O filme Malu, dirigido e roteirizado por Pedro Freire, é um mergulho profundo na complexidade das relações familiares, especificamente entre mães e filhas. A trama nos apresenta três gerações de mulheres: Malu, vivida por Yara de Novaes, Lili, interpretada por Juliana Carneiro, e Joana, encarnada por Carol Duarte. Cada uma delas traz para a tela uma carga emocional densa e, ao mesmo tempo, delicada, tecendo uma rede de interdependências e conflitos que permeiam toda a narrativa.

A história de MALU

Malu, a protagonista, é uma atriz que se afastou dos palcos há muito tempo, agora morando em uma vila litorânea no Rio de Janeiro com sua mãe, Lili. A relação entre elas é, ao mesmo tempo, cheia de afeto e dor, como duas metades de um espelho que se refletem de maneira distorcida. Os embates constantes entre as duas são quase sempre seguidos por momentos de cuidado mútuo, criando uma dinâmica agridoce que ressoa de maneira muito real. Quando Joana, filha de Malu, retorna da França para visitar a mãe, encontra uma mulher fragilizada, imersa em um estado psicológico deteriorado.

A abordagem da saúde mental no filme é um dos seus pontos mais marcantes. Malu exibe sinais de um distúrbio psiquiátrico grave, inicialmente sugerido como esquizofrenia, mas que, ao longo da narrativa, revela-se uma condição ainda mais grave. O que me tocou profundamente foi a forma crua como o filme lida com o estigma que envolve diagnósticos psiquiátricos. Existe uma resistência palpável das personagens em aceitar a doença de Malu, o que reflete uma triste realidade ainda presente na sociedade. A dor de Joana e Lili ao tentar entender e lidar com essa situação é quase tangível, gerando uma sensação de impotência que nos consome enquanto espectadores.

“Malu”, primeiro longa-metragem de Pedro Freire
Malu, de Pedro Freire – Foto: Primeiro Plano

Uma direção que nos deixa íntimos do filme

A fotografia de Malu contribui para essa imersão emocional. Freire opta por uma estética intimista, com planos fechados que nos fazem sentir como observadores secretos, espiando momentos de fragilidade e vulnerabilidade. A ausência de requinte visual, quase como se a câmera estivesse crua, sem adornos, nos aproxima ainda mais das personagens, nos forçando a encarar suas dores e medos de forma visceral. Não há distrações, apenas a verdade nua e crua de uma família à beira do colapso emocional.

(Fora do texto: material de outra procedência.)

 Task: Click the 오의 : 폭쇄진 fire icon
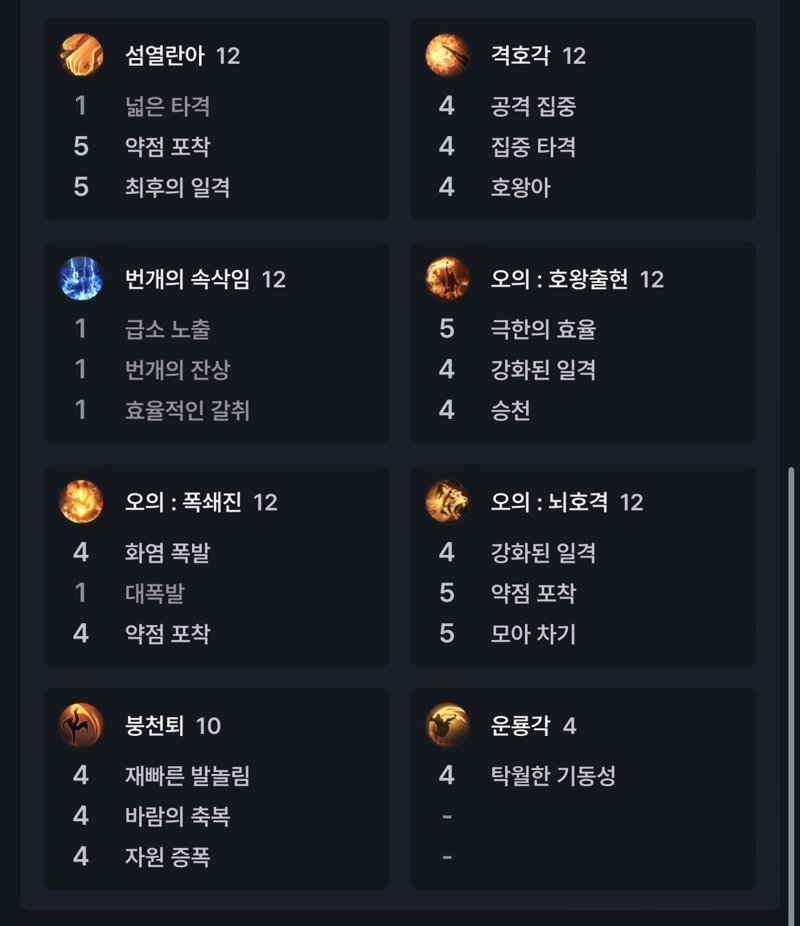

O filme também aborda temas difíceis como a ditadura, abuso de drogas, homossexualidade, e a sexualidade feminina, todos tratados de maneira respeitosa e ponderada. No entanto, o foco nunca se perde da relação entre Malu, Lili, e Joana. No fim das contas, o filme é um estudo sobre resiliência, sobre a herança emocional que passamos de geração em geração e sobre o perdão – tanto o que damos quanto o que negamos a nós mesmos.

Reflexão profunda

O que mais me marcou em Malu foi o senso de responsabilidade e o peso que a sociedade coloca nos filhos quando se trata dos pais. O filme levanta questões desconfortáveis sobre até que ponto devemos cuidar daqueles que nos criaram, especialmente quando a doença e a velhice transformam esses cuidadores em seres vulneráveis e imprevisíveis.

Por fim, Malu é um filme que nos deixa em silêncio após os créditos. Não é apenas uma obra cinematográfica, mas uma jornada emocional, que nos força a refletir sobre nossas próprias relações familiares e sobre o peso da responsabilidade emocional que carregamos. Um filme que nos toca profundamente, não pelas respostas que oferece, mas pelas perguntas que levanta.